新潟大学教育研究特別シンポジウム
高校生のためのシンポジウム

数学の最先端 ~双有理幾何学の世界~

フィールズ賞(数学のノーベル賞)受賞の森重文博士をお招きし「高校生のためのシンポジウム」を開催しました

 1990年に数学のノーベル賞ともいわれるフィールズ賞を受賞し,数学の代数幾何学の分野とくに双有理幾何学の研究で世界をリードし続けている森重文博士(京都大学高等研究院院長/特別教授)をお招きし,5月19日(日)に新潟大学教育研究特別シンポジウムとして高校生のためのシンポジウム「数学の最先端~双有理幾何学の世界~」を開催しました。

 本シンポジウムは,主に県内の高校生に世界トップレベルの研究を直接体感してもらい,科学への関心を高めてもらうことを目的に理学部が企画したもので,高校生182名を含む約420人が会場である朱鷺メッセの国際会議場に足を運びました。

 当日は,森重文博士をお呼び頂いた星明考先生(理学部数学プログラム准教授)自ら司会を担当され,前野貢理学部長の開会の挨拶の後,本学で30年以上教育と研究に尽力された吉原久夫博士(新潟大学名誉教授)によるフィールズ賞と数学IIIに関する講演がありました。吉原博士は,森博士とともに京都大学の永田雅宜博士から代数幾何学の教えを受けた,森博士の先輩にあたるそうです。

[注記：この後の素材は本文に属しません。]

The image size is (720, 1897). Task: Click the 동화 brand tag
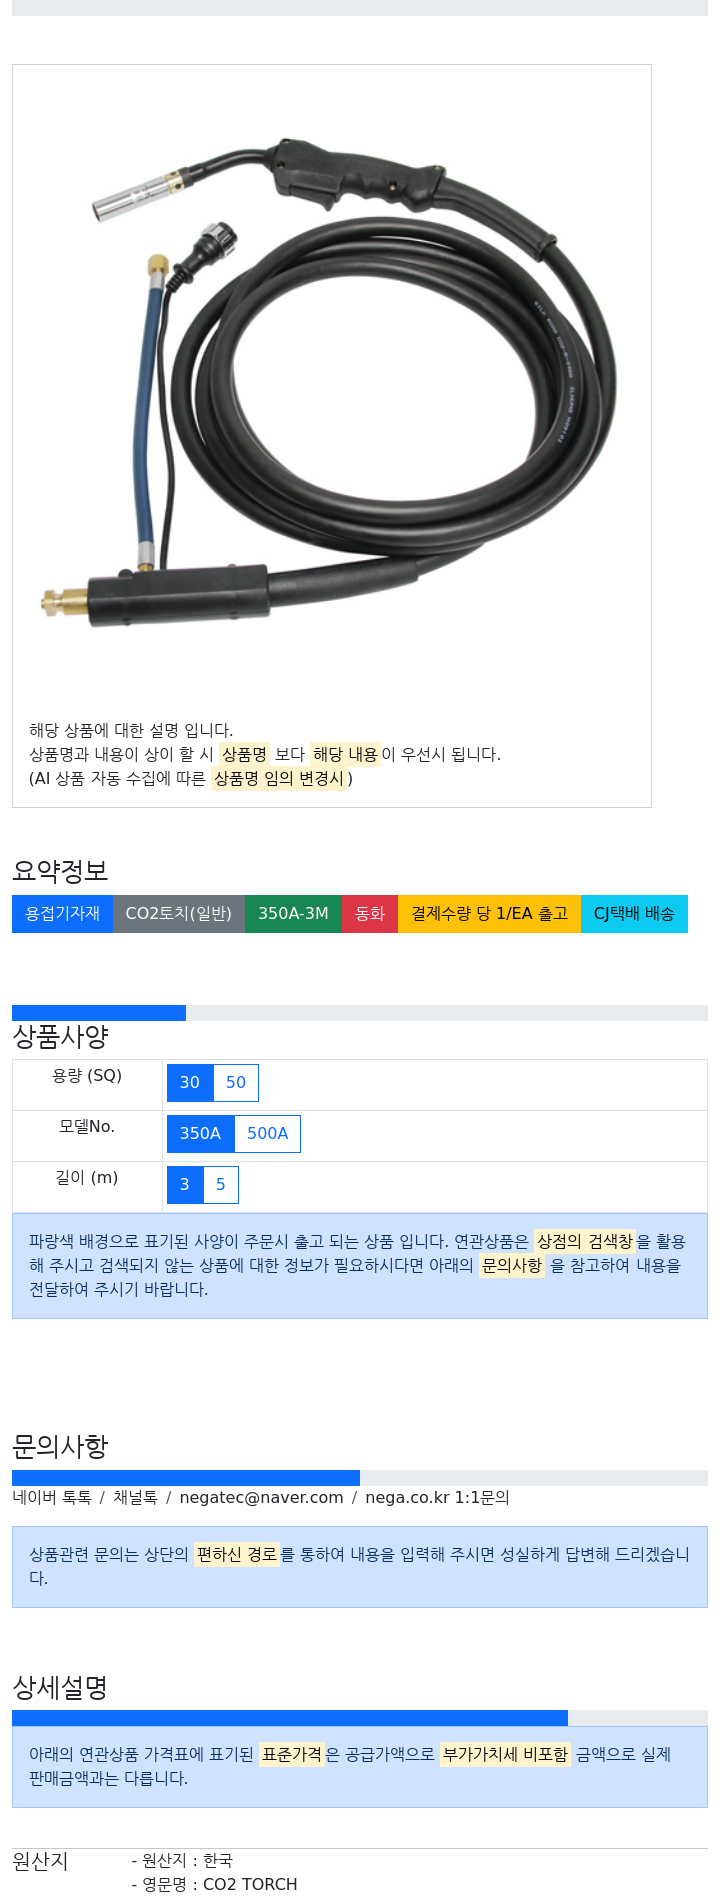[370, 914]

 昨年のICM2018におけるフィールズ賞授賞式の実際の映像(森博士は開催当時,主催する国際数学連合の総裁をつとめられていました)が紹介された後,森重文博士の講演が行われました。前半は,数学者になるまでのエピソードを披露してくださり,「いつも順調だったわけではないが,高校時代に数学という目標を見つけたので,乗り越えて来られた」「自分の欠点が,実は個性だとわかった」「禍福はあざなえる縄の如し」「ピンチこそチャンス」「一番自分でよい結果と思う結果は実は間違いから出てきた」などの森博士の言葉が,とても印象的でした。後半は,双有理幾何学の世界と極小モデルプログラムについて,2次元を3次元にしたときに生じる困難についての解説がありました。目には見えない(絵には描けない)世界ではあるが,確かにそこに存在する,数学の世界の迫力が感じられる講演でした。

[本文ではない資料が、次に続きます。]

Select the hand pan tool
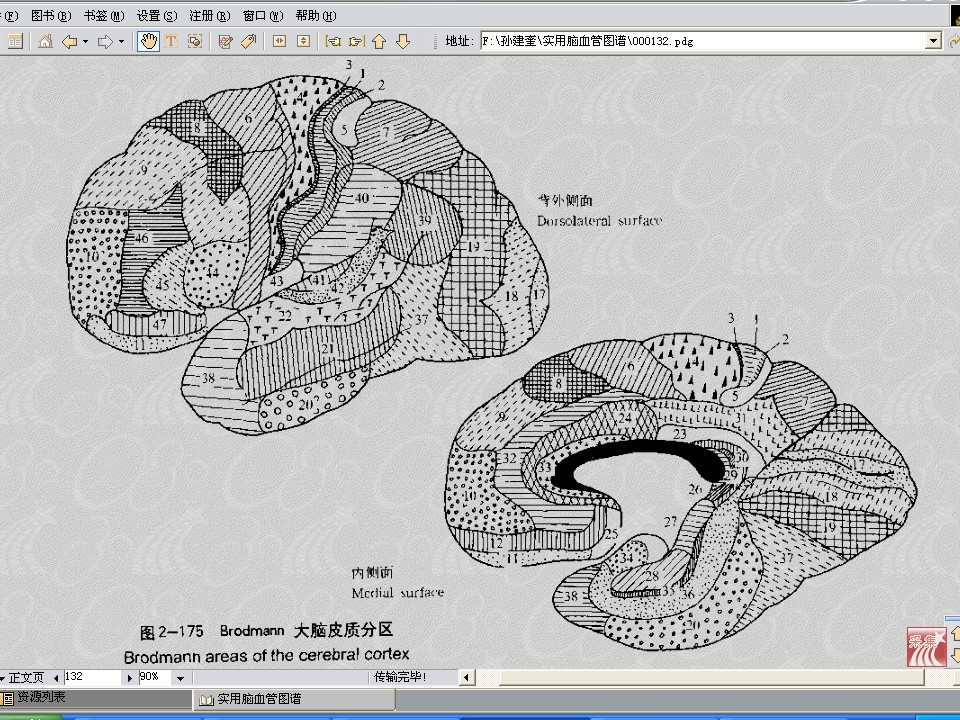 [x=148, y=41]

 講演後,主催者を代表して高橋姿学長から,当日参加の高校生たちへ輝ける未来への激励のメッセージが送られました。休憩時間には,会場前のホワイエにて理学部7プログラムを紹介する展示が行われました。

 後半はパネルディスカッションがテーマ「数学者ってどんな感じ?」司会星明考先生,パネリスト森重文博士,吉原久夫博士に小島秀雄先生(理学部数学プログラム教授)が加わって行われました。

 その後の質問コーナーでは直接,森重文博士に質問できる機会とあって,会場では高校生をはじめとした多くの方々からの挙手が時間いっぱいまで止みませんでした。最後に,淺賀岳彦理学部副学部長から閉会の挨拶がありました。

 運よく質問できた方々には,森重文博士から直接握手と共にサイン入り著書がプレゼントされました。運よく著書を手にした皆様,本当におめでとうございました。

 本シンポジウムはすでに来年の計画を進行しております。ぜひ,ご期待ください。